# ESPLORA IL MATERIALE
• 1. Elenca tutte le definizioni che la prima frase del brano sulla musica dà della musica stessa.
• 2. Riporta parola per parola la parte del brano sulla musica che comincia con "Qui la musica" e prosegue fino a "cambiare le persone.".

Una responsabilità che mi ha permesso di guardare le cose da un’altra prospettiva, di capire che la musica è una medicina vera e propria, un’alternativa alla disperazione e al vuoto, ma anche un’ancora di salvezza per un intero Paese.
Qui la musica è un buon “affare”, da tutti i punti di vista, anche da quello economico. Più in generale, tutta la cultura è un ottimo business che rimette a posto non solo l’anima, ma anche i conti pubblici. Il Sistema di Abreu ha creato tantissimi posti di lavoro, rimettendo in sesto l’economia del Venezuela; oltre, naturalmente ad avere reinventato la pace, formando una mentalità che insegnasse all’uomo a non essere bellicoso. Abreu meriterebbe il Nobel per la Pace: anche se non ha mai lavorato direttamente alla pace, di fatto ha insegnato che un retroterra culturale solido, l’avere qualcosa di cui parlare e con cui esprimersi possono salvare e cambiare le persone.
Del resto, io stesso sono cambiato profondamente; proprio come profondamente mutato è il mio rapporto con la musica, divenuta “devozione” e considerata un dono.

# RECORD DEI DATI
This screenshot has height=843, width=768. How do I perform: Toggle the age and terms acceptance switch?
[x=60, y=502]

--

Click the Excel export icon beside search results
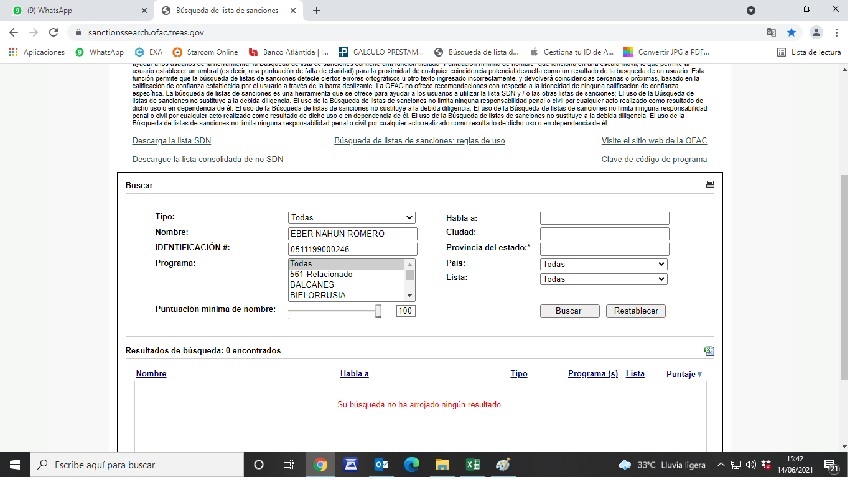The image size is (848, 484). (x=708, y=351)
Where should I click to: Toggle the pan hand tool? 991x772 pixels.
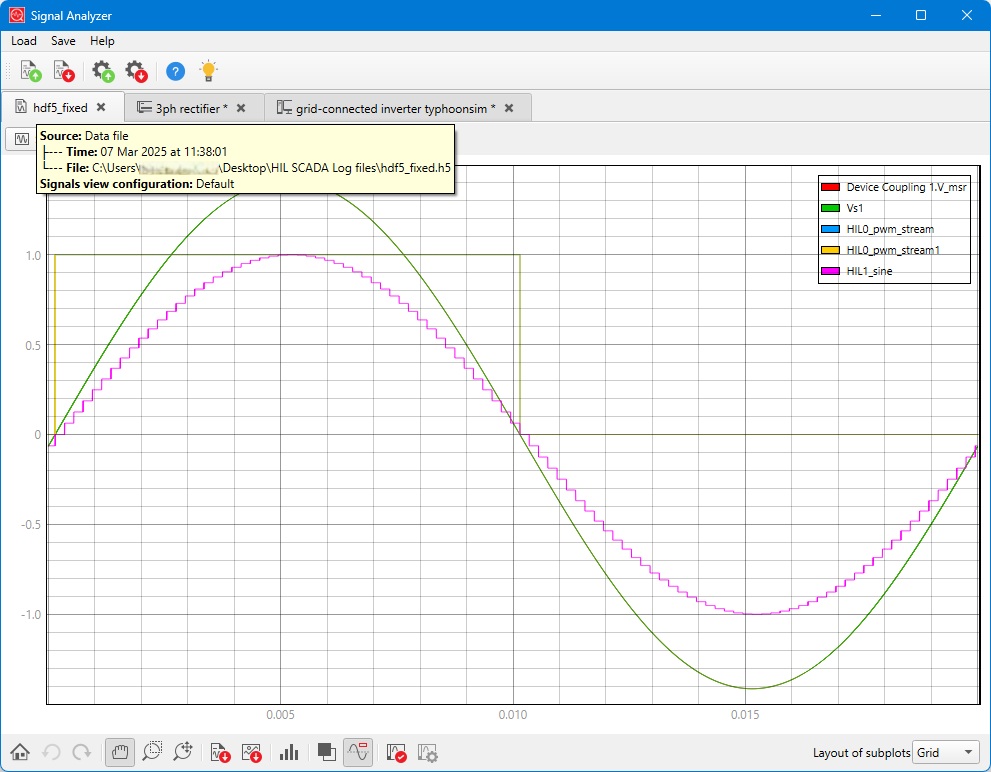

...

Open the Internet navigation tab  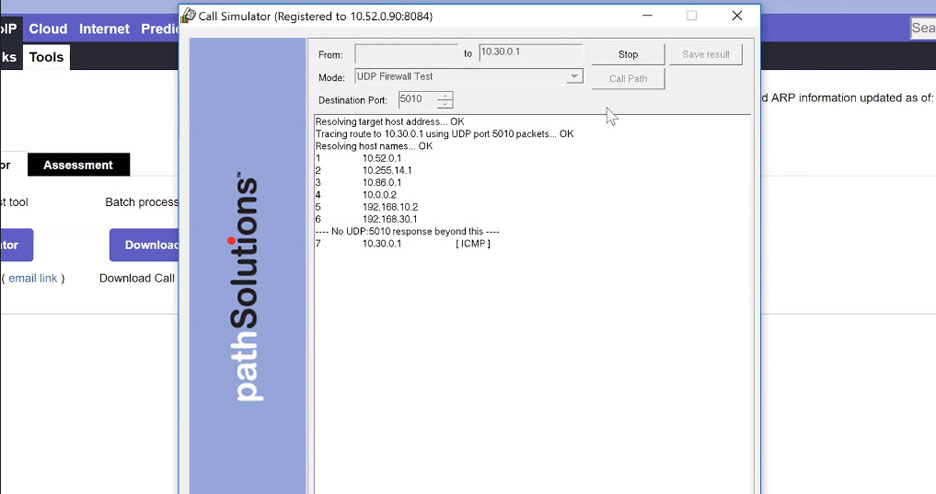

# RISULTATI PER COMPITO
• 1.
- una medicina vera e propria
- un'alternativa alla disperazione e al vuoto
- un'ancora di salvezza per un intero Paese

• 2.
Qui la musica è un buon “affare”, da tutti i punti di vista, anche da quello economico. Più in generale, tutta la cultura è un ottimo business che rimette a posto non solo l’anima, ma anche i conti pubblici. Il Sistema di Abreu ha creato tantissimi posti di lavoro, rimettendo in sesto l’economia del Venezuela; oltre, naturalmente ad avere reinventato la pace, formando una mentalità che insegnasse all’uomo a non essere bellicoso. Abreu meriterebbe il Nobel per la Pace: anche se non ha mai lavorato direttamente alla pace, di fatto ha insegnato che un retroterra culturale solido, l’avere qualcosa di cui parlare e con cui esprimersi possono salvare e cambiare le persone.